Description of the task: When you output the entries, begin with the first line and end with the line containing "Click the retweet arrows", keeping each line exactly as it is.
· · · ·
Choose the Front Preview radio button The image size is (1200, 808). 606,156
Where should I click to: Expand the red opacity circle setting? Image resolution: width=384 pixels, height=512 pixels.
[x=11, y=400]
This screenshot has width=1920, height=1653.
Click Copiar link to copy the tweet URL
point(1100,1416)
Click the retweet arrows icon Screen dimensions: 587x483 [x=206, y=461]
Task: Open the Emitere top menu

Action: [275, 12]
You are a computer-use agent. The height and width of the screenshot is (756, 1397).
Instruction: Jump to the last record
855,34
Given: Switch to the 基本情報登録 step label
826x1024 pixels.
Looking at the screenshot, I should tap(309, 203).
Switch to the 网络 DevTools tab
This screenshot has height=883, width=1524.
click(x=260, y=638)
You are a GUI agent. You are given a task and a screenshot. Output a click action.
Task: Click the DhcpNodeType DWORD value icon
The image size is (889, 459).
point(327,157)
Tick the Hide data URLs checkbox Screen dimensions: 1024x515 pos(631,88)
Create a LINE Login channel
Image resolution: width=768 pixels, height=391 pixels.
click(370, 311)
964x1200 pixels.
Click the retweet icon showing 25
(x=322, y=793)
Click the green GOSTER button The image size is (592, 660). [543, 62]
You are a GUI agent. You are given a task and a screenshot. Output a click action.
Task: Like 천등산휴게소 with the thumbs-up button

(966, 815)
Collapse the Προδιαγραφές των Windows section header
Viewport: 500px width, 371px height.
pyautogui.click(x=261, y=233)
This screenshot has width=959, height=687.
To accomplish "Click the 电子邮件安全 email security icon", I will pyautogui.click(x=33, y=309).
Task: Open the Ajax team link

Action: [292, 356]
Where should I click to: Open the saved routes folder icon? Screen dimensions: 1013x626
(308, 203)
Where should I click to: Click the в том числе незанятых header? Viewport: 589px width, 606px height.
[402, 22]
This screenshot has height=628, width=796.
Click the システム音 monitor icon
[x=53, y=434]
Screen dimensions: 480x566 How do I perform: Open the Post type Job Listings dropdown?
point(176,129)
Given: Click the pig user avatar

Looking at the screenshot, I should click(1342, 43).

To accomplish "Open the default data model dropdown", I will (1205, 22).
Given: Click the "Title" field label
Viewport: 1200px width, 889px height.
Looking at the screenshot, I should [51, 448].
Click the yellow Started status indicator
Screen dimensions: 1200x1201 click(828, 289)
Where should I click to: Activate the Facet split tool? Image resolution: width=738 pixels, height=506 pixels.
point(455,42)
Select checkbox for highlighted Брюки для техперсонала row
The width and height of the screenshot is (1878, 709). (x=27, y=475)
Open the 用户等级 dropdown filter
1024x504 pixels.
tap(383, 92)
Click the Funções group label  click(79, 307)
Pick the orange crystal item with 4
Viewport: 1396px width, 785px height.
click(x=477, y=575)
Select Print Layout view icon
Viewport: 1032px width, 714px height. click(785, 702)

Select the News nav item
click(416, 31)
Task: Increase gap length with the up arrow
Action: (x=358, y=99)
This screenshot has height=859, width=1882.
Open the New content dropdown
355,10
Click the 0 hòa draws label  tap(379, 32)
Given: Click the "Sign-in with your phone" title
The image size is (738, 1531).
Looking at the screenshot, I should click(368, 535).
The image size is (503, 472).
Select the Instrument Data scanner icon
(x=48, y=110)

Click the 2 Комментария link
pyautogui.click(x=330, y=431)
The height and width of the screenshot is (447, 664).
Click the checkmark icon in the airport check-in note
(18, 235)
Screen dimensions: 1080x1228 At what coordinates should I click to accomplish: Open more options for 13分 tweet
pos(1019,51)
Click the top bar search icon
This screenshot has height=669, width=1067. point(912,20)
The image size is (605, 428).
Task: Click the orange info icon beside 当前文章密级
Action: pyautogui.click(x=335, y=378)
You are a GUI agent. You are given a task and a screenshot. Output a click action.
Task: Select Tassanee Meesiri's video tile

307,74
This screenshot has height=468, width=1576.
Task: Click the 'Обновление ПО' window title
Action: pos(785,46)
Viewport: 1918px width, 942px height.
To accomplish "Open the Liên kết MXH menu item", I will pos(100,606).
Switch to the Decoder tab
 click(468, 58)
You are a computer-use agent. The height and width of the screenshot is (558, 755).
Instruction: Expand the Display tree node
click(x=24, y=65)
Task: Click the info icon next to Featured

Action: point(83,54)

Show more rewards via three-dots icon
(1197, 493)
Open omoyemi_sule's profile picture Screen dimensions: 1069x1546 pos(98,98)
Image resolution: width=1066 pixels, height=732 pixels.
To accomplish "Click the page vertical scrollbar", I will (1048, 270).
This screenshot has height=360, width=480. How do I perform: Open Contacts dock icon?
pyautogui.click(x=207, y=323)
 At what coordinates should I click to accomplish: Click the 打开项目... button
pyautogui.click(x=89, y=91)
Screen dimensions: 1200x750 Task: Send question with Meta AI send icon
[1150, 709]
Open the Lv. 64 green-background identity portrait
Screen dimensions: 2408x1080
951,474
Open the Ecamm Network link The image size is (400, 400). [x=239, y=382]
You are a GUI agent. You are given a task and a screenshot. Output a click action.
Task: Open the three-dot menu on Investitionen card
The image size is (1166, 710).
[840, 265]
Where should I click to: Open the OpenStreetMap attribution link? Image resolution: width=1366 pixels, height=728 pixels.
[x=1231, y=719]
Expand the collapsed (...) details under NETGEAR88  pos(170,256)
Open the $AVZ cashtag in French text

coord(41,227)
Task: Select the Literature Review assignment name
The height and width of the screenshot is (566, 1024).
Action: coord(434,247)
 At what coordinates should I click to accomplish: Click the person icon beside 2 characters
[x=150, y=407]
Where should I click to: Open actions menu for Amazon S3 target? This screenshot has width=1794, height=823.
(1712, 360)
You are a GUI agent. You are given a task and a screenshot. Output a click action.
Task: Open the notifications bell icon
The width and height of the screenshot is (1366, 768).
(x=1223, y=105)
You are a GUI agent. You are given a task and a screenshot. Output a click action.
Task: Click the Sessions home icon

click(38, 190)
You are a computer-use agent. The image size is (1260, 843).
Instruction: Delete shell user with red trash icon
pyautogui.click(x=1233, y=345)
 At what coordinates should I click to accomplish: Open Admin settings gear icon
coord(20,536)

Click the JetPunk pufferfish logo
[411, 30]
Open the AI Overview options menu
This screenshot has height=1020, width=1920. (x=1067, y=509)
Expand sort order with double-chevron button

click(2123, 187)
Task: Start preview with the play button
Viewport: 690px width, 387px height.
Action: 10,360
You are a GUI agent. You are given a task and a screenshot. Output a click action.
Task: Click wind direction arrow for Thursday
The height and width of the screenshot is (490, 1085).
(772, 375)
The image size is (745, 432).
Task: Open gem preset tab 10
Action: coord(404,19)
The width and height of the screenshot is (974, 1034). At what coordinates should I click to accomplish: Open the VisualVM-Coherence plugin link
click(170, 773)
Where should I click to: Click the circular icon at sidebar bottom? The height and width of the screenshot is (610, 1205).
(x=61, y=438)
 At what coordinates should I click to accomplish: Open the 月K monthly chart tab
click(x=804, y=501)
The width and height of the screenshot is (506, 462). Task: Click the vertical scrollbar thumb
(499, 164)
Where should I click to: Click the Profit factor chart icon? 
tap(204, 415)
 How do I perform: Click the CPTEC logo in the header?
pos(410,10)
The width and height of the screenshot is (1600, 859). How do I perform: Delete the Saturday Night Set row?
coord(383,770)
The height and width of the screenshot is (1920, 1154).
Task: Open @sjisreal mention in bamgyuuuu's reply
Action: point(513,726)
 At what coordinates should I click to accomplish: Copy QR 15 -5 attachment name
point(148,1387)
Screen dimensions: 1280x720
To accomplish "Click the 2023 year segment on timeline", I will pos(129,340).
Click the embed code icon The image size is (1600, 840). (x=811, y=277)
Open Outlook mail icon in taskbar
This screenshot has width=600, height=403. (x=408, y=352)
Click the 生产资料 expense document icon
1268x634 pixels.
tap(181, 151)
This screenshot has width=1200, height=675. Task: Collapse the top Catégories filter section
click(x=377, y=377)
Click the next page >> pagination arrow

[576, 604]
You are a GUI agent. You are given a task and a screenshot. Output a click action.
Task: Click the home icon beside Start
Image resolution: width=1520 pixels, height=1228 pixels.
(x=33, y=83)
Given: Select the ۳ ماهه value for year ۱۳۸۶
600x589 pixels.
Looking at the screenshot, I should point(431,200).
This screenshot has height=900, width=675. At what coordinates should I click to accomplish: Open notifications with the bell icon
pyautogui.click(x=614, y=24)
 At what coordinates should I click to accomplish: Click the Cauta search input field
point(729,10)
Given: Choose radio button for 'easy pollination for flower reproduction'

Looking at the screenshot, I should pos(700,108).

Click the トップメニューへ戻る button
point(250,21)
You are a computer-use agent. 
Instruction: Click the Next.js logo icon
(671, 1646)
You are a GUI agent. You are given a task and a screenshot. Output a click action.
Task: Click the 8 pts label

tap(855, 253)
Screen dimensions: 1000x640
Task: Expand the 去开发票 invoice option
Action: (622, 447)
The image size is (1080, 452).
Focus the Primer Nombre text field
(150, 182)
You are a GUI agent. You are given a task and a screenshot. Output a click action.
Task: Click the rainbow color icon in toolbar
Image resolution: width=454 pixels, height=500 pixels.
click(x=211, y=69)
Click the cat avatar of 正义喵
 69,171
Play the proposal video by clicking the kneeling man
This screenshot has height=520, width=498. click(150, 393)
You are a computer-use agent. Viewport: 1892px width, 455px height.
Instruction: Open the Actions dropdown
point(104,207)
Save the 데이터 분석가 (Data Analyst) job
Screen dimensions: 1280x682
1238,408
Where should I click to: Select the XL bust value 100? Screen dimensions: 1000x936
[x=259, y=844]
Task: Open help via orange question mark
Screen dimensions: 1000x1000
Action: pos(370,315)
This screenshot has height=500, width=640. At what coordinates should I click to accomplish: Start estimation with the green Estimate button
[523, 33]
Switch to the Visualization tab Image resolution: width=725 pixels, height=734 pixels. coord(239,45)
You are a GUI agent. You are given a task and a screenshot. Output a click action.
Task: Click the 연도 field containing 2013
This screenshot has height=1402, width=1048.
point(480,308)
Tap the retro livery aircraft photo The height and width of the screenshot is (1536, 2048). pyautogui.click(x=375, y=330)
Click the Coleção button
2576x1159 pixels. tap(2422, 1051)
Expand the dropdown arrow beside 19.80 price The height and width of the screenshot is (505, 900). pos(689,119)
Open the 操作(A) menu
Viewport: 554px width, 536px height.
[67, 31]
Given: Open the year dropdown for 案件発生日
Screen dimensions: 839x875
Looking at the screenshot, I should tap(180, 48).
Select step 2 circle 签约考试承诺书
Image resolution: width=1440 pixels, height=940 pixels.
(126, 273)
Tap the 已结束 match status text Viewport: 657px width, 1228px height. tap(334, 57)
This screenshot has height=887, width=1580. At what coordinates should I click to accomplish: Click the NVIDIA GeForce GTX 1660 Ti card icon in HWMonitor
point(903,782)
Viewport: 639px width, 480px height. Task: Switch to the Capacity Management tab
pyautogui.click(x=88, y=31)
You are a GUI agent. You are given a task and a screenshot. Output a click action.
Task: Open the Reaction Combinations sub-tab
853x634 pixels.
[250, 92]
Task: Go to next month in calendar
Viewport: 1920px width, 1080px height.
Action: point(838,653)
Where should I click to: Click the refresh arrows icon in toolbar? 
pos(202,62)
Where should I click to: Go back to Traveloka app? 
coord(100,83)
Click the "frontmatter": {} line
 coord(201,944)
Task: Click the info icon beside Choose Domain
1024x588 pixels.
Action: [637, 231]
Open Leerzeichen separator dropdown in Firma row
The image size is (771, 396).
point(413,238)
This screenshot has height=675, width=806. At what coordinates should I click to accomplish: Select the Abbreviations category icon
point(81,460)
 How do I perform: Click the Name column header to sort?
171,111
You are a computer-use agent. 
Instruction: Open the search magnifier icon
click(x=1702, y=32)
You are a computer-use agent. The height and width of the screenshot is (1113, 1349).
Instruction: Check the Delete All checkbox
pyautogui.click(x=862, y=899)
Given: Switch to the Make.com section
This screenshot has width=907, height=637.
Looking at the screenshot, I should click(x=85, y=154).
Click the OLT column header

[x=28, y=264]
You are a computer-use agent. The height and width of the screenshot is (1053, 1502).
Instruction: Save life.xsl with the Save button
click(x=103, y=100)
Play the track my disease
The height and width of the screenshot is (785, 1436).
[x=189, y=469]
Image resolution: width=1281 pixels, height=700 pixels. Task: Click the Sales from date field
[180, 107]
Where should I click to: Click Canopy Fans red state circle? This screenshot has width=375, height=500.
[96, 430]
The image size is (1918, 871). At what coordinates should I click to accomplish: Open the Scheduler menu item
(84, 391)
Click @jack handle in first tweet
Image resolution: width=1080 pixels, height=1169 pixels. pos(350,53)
· · · ·
Response to this task:
Choose the Front Preview radio button The image size is (1200, 808). 606,156
Where should I click to: Expand the red opacity circle setting? Image resolution: width=384 pixels, height=512 pixels.
[x=11, y=400]
This screenshot has width=1920, height=1653.
Click Copiar link to copy the tweet URL
point(1100,1416)
Click the retweet arrows icon Screen dimensions: 587x483 [x=206, y=461]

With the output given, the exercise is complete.